City investigating LPD for possible open records violation
LUBBOCK, TX (KCBD) - Lubbock city leaders launched an investigation on Tuesday after documents obtained through an open records request revealed that Lubbock police deleted an arrest report involving Christian Castro, who was named a person of interest in the Mark Ysasaga murder investigation.
City Manager James Loomis has ordered an administrative investigation into this possible open records violation. The investigation is ongoing, but Loomis assures the public that the city is using all available means to conduct it.
Loomis says the city is reviewing open records training for all of its employees.
The open records request was made on June 8, and the request to delete the report was made the following day. KCBD obtained an email on Monday that LPD sergeant Mark Watkins sent to public records department.

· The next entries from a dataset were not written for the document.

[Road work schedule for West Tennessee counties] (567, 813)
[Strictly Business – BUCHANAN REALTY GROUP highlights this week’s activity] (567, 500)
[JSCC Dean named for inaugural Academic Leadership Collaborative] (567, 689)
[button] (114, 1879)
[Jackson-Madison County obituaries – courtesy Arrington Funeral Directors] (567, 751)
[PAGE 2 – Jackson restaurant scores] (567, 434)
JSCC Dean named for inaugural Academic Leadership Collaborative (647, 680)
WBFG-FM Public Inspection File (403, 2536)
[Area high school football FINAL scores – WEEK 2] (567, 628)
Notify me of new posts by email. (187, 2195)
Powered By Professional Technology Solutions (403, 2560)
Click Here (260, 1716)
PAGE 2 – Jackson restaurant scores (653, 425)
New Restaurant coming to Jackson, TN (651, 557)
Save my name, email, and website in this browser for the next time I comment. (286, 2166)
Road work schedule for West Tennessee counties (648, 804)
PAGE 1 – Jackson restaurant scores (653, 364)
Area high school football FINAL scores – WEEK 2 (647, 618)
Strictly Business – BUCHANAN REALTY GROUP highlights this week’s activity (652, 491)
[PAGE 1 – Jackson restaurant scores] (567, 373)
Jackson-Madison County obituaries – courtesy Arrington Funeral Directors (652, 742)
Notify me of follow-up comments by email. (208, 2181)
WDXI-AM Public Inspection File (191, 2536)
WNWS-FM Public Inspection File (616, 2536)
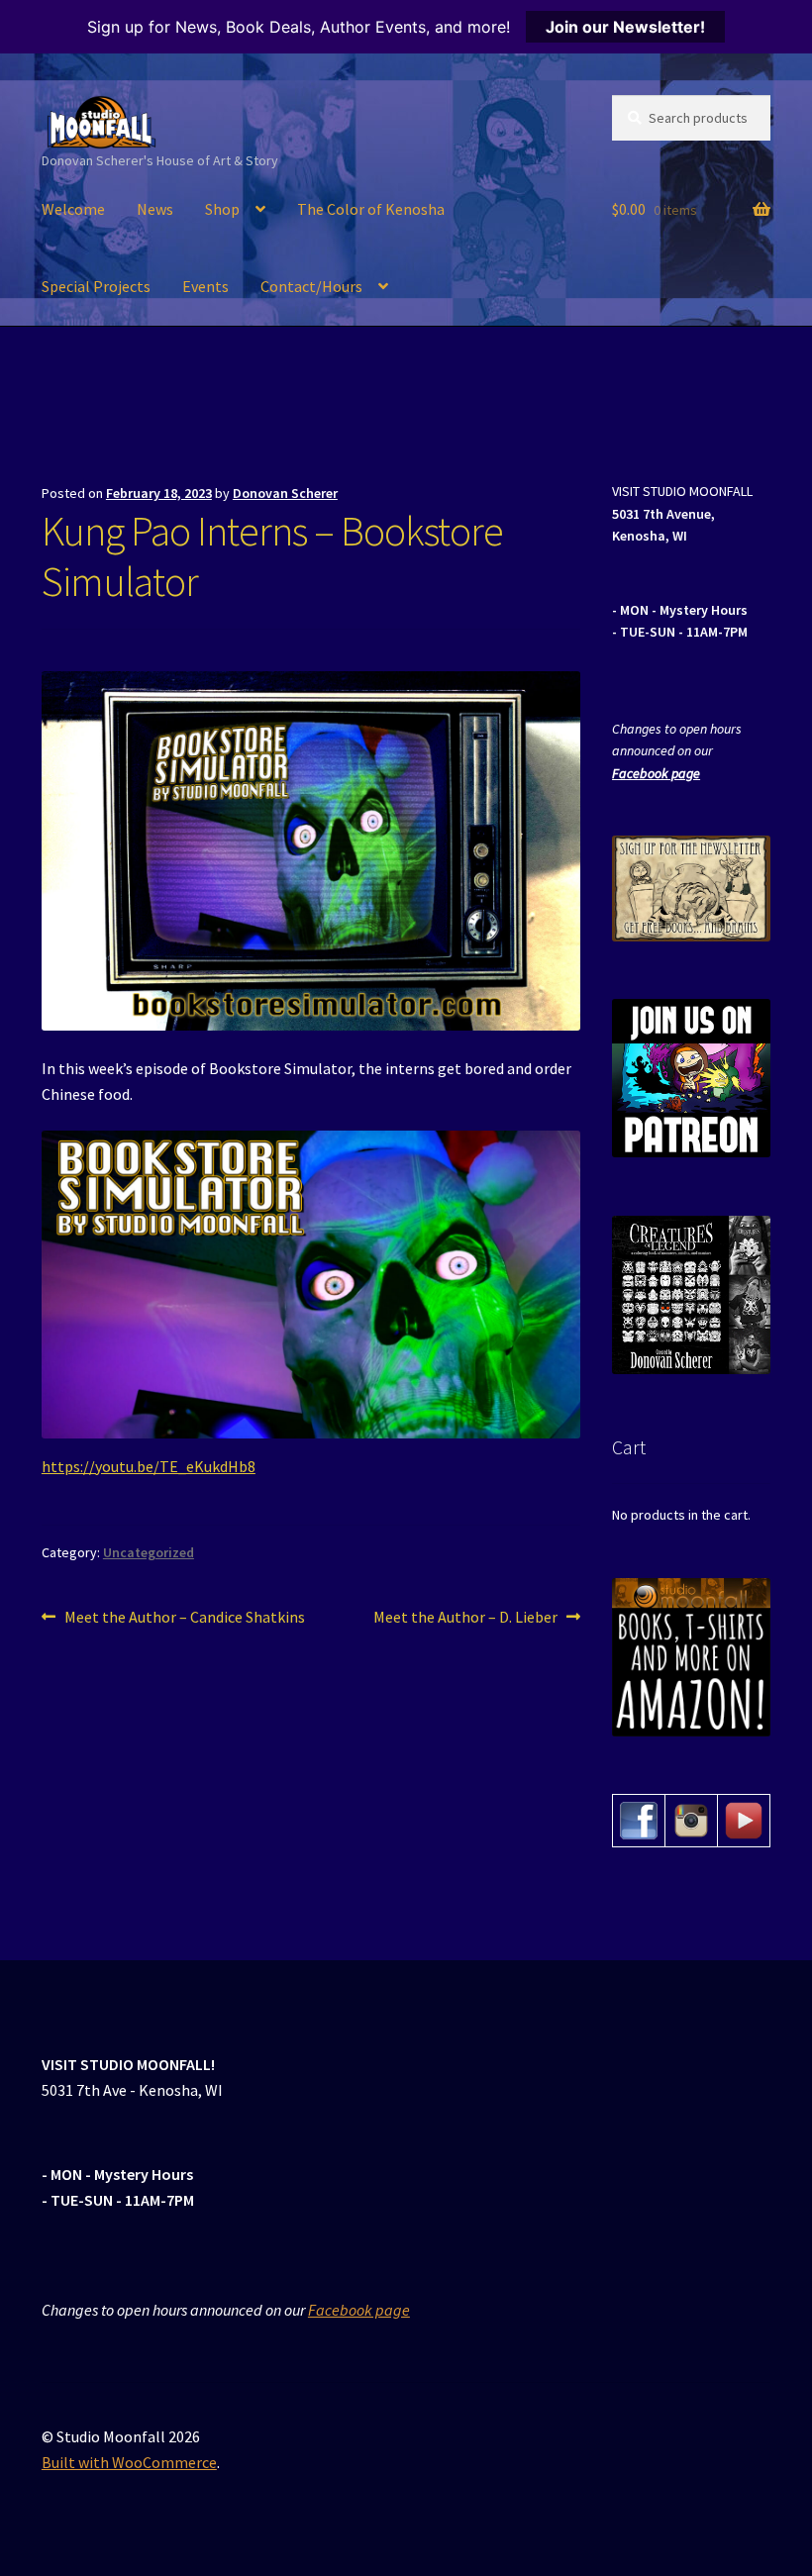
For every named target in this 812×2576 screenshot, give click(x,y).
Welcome (73, 209)
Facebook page (656, 773)
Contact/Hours (311, 286)
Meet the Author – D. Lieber (465, 1618)
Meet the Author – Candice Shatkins (184, 1618)
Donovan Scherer (285, 493)
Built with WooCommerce (129, 2462)
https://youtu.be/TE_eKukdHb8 (148, 1466)
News (155, 209)
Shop (222, 209)
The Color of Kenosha (371, 209)
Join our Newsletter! (625, 27)
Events (205, 286)
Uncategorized (148, 1552)
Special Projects (96, 286)
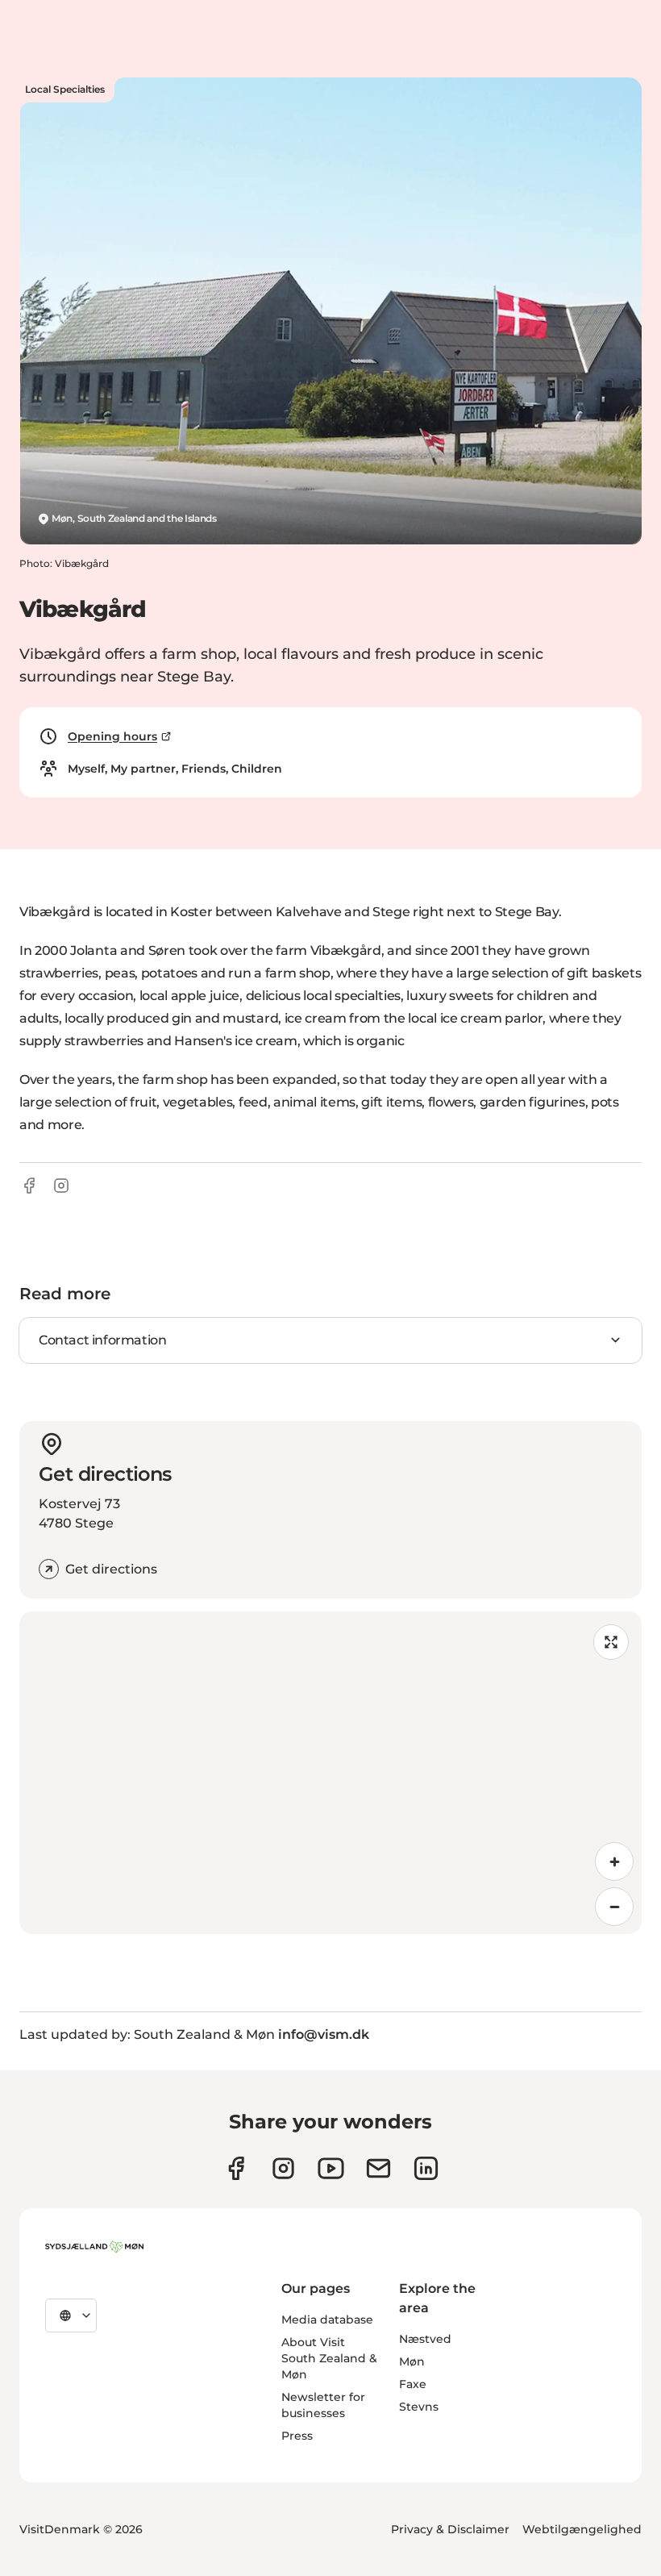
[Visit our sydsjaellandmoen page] (236, 2168)
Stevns (419, 2406)
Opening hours (112, 736)
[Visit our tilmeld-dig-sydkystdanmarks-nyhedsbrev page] (378, 2168)
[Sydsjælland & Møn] (94, 2247)
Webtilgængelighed (582, 2529)
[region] (330, 1772)
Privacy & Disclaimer (450, 2529)
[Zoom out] (614, 1906)
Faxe (412, 2384)
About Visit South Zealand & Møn (329, 2358)
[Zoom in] (614, 1861)
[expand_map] (611, 1642)
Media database (327, 2319)
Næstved (425, 2339)
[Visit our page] (283, 2168)
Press (297, 2435)
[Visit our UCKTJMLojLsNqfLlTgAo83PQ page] (331, 2168)
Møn (412, 2361)
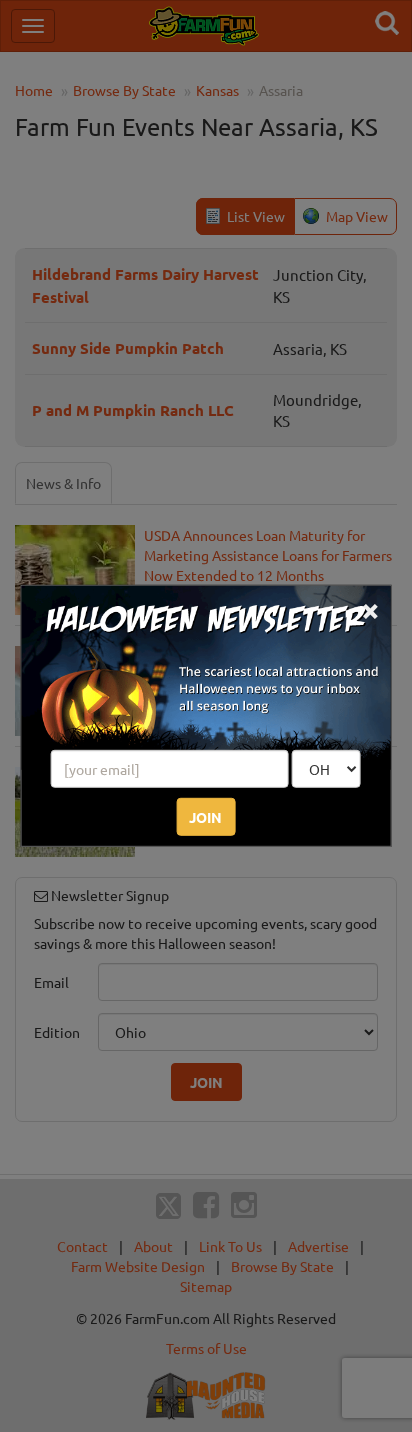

The email referred to the arrest record for Castro. It read, "Please delete this report. The charges were dropped by the district attorney's office prior to the arrestee being placed in jail."
Lubbock Mayor Glen Robertson wants the city council to discuss the procedures taken by the police department and address any allegations of wrongdoing at its next meeting on July 23.
On her Facebook page, Ysasaga's mother, Anna Ysasaga-Cuevas, requested the family's supporters to attend the meeting. She says it's time for the city to turn the investigation over to the Texas Rangers or FBI.
Councilman Victor Hernandez released this statement on Tuesday night:
"The citizens of Lubbock deserve a police department that is free of suspicion in the way it handles criminal investigations and its' personnel decisions. The men and women of the Lubbock Police Department deserve to be part of an organization that the public deems credible and reliable.
"The criminal investigations involving Mark Anthony Ysasaga, Zoe Campos, Glen Robertson and others; as well as the 'demotion' of Police Chief Roger Ellis, the reassignment of Assistant Chief James Shavers from investigations to patrol, and the current investigation by the U.S. Department of Justice, Civil Rights Division (which accuses the City of Lubbock of discriminatory hiring practices) are but a few of the issues which have surfaced recently. In addition, complaints filed with the police department's internal affairs department as well as the City of Lubbock's human resources department are bringing into question whether or not the Lubbock Police Department can investigate itself.
"As such, I think it prudent to hire as Interim Police Chief, a person that is currently outside of the current command and control staff. It is for these reasons that I cannot support the City Manager's choice.
"In addition, I believe the Lubbock Police Department's protocols and past actions, need to be reviewed by an outside agency in order to ferret out all issues, singular or systemic, which have led us to this point."
"Of paramount importance to me, is that the citizens of Lubbock regain the confidence in their police department. In order to achieve this goal, the City of Lubbock must be transparent. Equally important, the City of Lubbock needs to promptly identify all problem areas, find solutions that can be implemented quickly and hopefully, start the process of rebuilding the public's trust."